*The task*: Output all of the entries below verbatim, reproducing each line without any change.
^^^^
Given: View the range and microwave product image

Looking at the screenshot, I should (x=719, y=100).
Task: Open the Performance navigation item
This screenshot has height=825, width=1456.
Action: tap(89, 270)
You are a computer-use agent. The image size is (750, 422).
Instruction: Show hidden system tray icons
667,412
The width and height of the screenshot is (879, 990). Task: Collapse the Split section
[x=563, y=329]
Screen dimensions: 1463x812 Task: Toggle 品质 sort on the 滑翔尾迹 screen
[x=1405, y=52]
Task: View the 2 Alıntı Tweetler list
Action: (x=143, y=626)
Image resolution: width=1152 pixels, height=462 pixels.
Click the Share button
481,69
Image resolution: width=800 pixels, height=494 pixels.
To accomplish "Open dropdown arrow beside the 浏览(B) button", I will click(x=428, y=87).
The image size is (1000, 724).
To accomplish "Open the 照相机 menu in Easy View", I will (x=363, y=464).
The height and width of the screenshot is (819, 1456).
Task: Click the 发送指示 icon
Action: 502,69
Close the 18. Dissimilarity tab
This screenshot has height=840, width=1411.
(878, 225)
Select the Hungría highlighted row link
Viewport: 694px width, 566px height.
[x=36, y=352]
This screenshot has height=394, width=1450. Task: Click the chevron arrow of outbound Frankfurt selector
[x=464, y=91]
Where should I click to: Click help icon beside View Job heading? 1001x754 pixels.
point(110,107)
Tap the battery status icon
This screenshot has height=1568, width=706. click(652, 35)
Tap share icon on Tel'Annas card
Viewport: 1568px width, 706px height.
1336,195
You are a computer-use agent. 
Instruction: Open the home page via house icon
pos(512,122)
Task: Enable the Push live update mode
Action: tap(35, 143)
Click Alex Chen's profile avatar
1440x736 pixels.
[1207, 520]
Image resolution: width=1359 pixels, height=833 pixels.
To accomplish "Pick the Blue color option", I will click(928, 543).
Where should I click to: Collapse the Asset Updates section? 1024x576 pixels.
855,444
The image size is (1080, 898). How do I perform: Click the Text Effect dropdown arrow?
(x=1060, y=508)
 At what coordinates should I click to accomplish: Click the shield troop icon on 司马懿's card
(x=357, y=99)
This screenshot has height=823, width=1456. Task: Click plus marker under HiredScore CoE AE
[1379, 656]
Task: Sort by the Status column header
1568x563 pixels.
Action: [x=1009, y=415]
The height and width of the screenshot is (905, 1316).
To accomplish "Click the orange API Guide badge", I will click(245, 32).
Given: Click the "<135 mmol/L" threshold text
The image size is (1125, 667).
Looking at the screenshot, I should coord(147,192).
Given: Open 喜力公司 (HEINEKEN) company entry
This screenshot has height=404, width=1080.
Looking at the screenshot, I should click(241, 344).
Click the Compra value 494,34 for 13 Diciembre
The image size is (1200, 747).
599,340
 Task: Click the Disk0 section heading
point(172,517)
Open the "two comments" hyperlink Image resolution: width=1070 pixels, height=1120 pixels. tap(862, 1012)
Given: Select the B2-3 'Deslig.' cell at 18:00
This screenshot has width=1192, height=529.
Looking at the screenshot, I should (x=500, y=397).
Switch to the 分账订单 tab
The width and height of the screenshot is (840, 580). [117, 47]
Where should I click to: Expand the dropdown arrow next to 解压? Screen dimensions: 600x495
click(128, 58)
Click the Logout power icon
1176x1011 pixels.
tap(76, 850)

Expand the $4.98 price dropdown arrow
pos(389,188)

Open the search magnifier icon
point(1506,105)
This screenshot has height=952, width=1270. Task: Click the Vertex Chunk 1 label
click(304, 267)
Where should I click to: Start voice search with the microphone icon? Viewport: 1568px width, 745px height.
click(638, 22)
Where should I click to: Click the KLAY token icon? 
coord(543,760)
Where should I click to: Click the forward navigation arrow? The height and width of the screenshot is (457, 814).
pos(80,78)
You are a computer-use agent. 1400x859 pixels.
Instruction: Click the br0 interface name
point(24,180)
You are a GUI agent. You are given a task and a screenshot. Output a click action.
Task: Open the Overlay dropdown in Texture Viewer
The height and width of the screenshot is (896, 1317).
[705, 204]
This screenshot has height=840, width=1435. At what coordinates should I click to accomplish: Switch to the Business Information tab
^^^^
*Response for this exercise*:
Given: View the range and microwave product image

Looking at the screenshot, I should (x=719, y=100).
Task: Open the Performance navigation item
This screenshot has height=825, width=1456.
Action: tap(89, 270)
You are a computer-use agent. The image size is (750, 422).
Instruction: Show hidden system tray icons
667,412
The width and height of the screenshot is (879, 990). Task: Collapse the Split section
[x=563, y=329]
Screen dimensions: 1463x812 Task: Toggle 品质 sort on the 滑翔尾迹 screen
[x=1405, y=52]
Task: View the 2 Alıntı Tweetler list
Action: (x=143, y=626)
Image resolution: width=1152 pixels, height=462 pixels.
Click the Share button
481,69
Image resolution: width=800 pixels, height=494 pixels.
To accomplish "Open dropdown arrow beside the 浏览(B) button", I will click(x=428, y=87).
The image size is (1000, 724).
To accomplish "Open the 照相机 menu in Easy View", I will (x=363, y=464).
The height and width of the screenshot is (819, 1456).
Task: Click the 发送指示 icon
Action: 502,69
Close the 18. Dissimilarity tab
This screenshot has height=840, width=1411.
(878, 225)
Select the Hungría highlighted row link
Viewport: 694px width, 566px height.
[x=36, y=352]
This screenshot has height=394, width=1450. Task: Click the chevron arrow of outbound Frankfurt selector
[x=464, y=91]
Where should I click to: Click help icon beside View Job heading? 1001x754 pixels.
point(110,107)
Tap the battery status icon
This screenshot has height=1568, width=706. click(652, 35)
Tap share icon on Tel'Annas card
Viewport: 1568px width, 706px height.
1336,195
You are a computer-use agent. 
Instruction: Open the home page via house icon
pos(512,122)
Task: Enable the Push live update mode
Action: tap(35, 143)
Click Alex Chen's profile avatar
1440x736 pixels.
[1207, 520]
Image resolution: width=1359 pixels, height=833 pixels.
To accomplish "Pick the Blue color option", I will click(928, 543).
Where should I click to: Collapse the Asset Updates section? 1024x576 pixels.
855,444
The image size is (1080, 898). How do I perform: Click the Text Effect dropdown arrow?
(x=1060, y=508)
 At what coordinates should I click to accomplish: Click the shield troop icon on 司马懿's card
(x=357, y=99)
This screenshot has height=823, width=1456. Task: Click plus marker under HiredScore CoE AE
[1379, 656]
Task: Sort by the Status column header
1568x563 pixels.
Action: [x=1009, y=415]
The height and width of the screenshot is (905, 1316).
To accomplish "Click the orange API Guide badge", I will click(245, 32).
Given: Click the "<135 mmol/L" threshold text
The image size is (1125, 667).
Looking at the screenshot, I should coord(147,192).
Given: Open 喜力公司 (HEINEKEN) company entry
This screenshot has height=404, width=1080.
Looking at the screenshot, I should click(241, 344).
Click the Compra value 494,34 for 13 Diciembre
The image size is (1200, 747).
599,340
 Task: Click the Disk0 section heading
point(172,517)
Open the "two comments" hyperlink Image resolution: width=1070 pixels, height=1120 pixels. tap(862, 1012)
Given: Select the B2-3 'Deslig.' cell at 18:00
This screenshot has width=1192, height=529.
Looking at the screenshot, I should (x=500, y=397).
Switch to the 分账订单 tab
The width and height of the screenshot is (840, 580). [117, 47]
Where should I click to: Expand the dropdown arrow next to 解压? Screen dimensions: 600x495
click(128, 58)
Click the Logout power icon
1176x1011 pixels.
tap(76, 850)

Expand the $4.98 price dropdown arrow
pos(389,188)

Open the search magnifier icon
point(1506,105)
This screenshot has height=952, width=1270. Task: Click the Vertex Chunk 1 label
click(304, 267)
Where should I click to: Start voice search with the microphone icon? Viewport: 1568px width, 745px height.
click(638, 22)
Where should I click to: Click the KLAY token icon? 
coord(543,760)
Where should I click to: Click the forward navigation arrow? The height and width of the screenshot is (457, 814).
pos(80,78)
You are a computer-use agent. 1400x859 pixels.
Instruction: Click the br0 interface name
point(24,180)
You are a GUI agent. You are given a task and a screenshot. Output a click action.
Task: Open the Overlay dropdown in Texture Viewer
The height and width of the screenshot is (896, 1317).
[705, 204]
This screenshot has height=840, width=1435. At what coordinates should I click to accomplish: Switch to the Business Information tab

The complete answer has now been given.